…and not comparing yourself in-between…
I have been blogging for 5 years and I think I just about get it. I know how to put together a post I feel 100% confident in putting ‘out there’, taking photos I feel proud of (despite any silly poses and passers by giving out some interesting looks) and then writing some words to accompany everything that I hope can make at least one person smile (laughing is an even bigger bonus)- and I really, really love it.
The thing is, the internet moves quicker than an Emmerdale story-line (so much so that I gave up watching). It’s quick, fleeting and a little bit dramatic at times- which means keeping up, as well as creating content (not Kane Dingle related)- can be an art in itself sometimes- and sometimes things can get a bit much. Blogging is something, but Youtube is something else- and it’s a bit tricky. I am not a video maker. Having never used iMovie before (let along Premiere Cut 1200 Zoom Plus Pro or whatever it’s called) I am a complete novice to everything film- so trying to communicate an idea you have (especially if 100 Google searches and forum counts can’t help) is really quite difficult. I know practise makes perfect, I really do- but going from a platform you feel more than competent in, to something you are very much a beginner at is a weird feeling, and it’s hard to not compare yourself…
…and keeping up is hard. people want quality. There are so many amazing YouTubers out there, that it’s hard to begin somewhere with videos that are fuelled by obscure jump cuts, ‘ums’ and ‘ah’s and silly in-between news presenter faces, without feeling a little demotivated and that it’s not quite up to the cut (yes, pun intended). It is massively exciting, and there is definitely a sense of satisfaction that comes with learning a new skill, but that’s exactly what it is- a skill. I never have, but don’t ever assume that not a lot goes into making a good YouTube channel- because it is blooming tough (says the girl with 11 videos). I have massive, massive resPEK for people who can keep an amazing channel ticking over, and it does give me drive to keep on creating better content- as let’s face it, things are getting there.

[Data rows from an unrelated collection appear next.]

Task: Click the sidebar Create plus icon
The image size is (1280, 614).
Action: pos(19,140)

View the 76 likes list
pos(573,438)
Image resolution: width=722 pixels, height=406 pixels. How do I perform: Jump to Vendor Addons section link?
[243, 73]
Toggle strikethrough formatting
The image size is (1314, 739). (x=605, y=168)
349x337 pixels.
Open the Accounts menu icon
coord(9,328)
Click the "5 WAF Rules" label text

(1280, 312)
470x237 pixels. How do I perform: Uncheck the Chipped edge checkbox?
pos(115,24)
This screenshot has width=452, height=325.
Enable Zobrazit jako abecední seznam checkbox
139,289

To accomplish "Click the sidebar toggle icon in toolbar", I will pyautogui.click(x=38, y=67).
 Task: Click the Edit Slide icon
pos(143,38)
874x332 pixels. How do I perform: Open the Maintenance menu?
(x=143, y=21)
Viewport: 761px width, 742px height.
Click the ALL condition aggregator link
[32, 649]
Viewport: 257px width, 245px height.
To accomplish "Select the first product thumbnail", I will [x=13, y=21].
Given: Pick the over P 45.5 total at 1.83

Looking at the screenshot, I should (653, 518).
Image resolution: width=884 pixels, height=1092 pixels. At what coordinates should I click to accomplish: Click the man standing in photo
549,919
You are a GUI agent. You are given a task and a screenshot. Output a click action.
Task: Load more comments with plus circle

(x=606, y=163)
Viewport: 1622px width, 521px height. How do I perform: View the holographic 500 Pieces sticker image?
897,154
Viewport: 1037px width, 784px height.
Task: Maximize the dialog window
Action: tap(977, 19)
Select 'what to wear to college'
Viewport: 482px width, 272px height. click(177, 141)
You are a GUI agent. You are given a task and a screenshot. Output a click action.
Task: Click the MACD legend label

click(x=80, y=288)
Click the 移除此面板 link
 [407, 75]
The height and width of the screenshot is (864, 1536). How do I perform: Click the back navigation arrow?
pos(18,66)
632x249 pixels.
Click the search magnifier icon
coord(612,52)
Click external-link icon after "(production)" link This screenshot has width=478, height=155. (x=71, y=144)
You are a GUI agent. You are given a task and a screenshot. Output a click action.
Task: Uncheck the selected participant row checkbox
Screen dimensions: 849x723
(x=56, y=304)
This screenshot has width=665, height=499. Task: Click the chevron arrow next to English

The main thing I wanted to touch on though is about comparison. One of my favourite quotes (or, well, favourite to keep in mind) is ‘comparison is the theif of joy’- something I had to remind myself this weekend after scrolling through endless fantastic blogs, channels- and Instagram accounts and then feeling like I wasn’t doing enough (a great partner for PMT. Ahem). Should I be trying harder? Should I be more stats driven? Should I have a strategy behind my blog? Or should I just stop worrying (the latter being my eventual conclusion). And then, (in the most Carrie Bradshaw like way)- I thought- do I need to keep up? I love blogging. I loved it when I began five years ago, with no pressures, deadlines or any ideas of ‘fame’ and ‘success’, and I love it now with all of those things too. Although it is hard to be focussed on you, when seemingly everyone is achieving greater, more important things (‘Mum, people are writing books AND I’M ONLY TAKING PICTURES OF MYSELF!’)- it’s the main thing you have to do. There’s enough internet to go round after all, kids- so stop worrying that you aren’t as flash as Cyber Cindy- because after all, she’s could be comparing herself to you too.
I’m not entirely sure what I’m trying to say with this post. I guess it’s simply just to use my blog. My web-log. To document fleeting thoughts and feelings, and document them in a diary like way. So yes, that’s what this post is. Just a blog post. No posing, no comparing, just thoughts- and zero comparison- and that’s definitely ok, I think!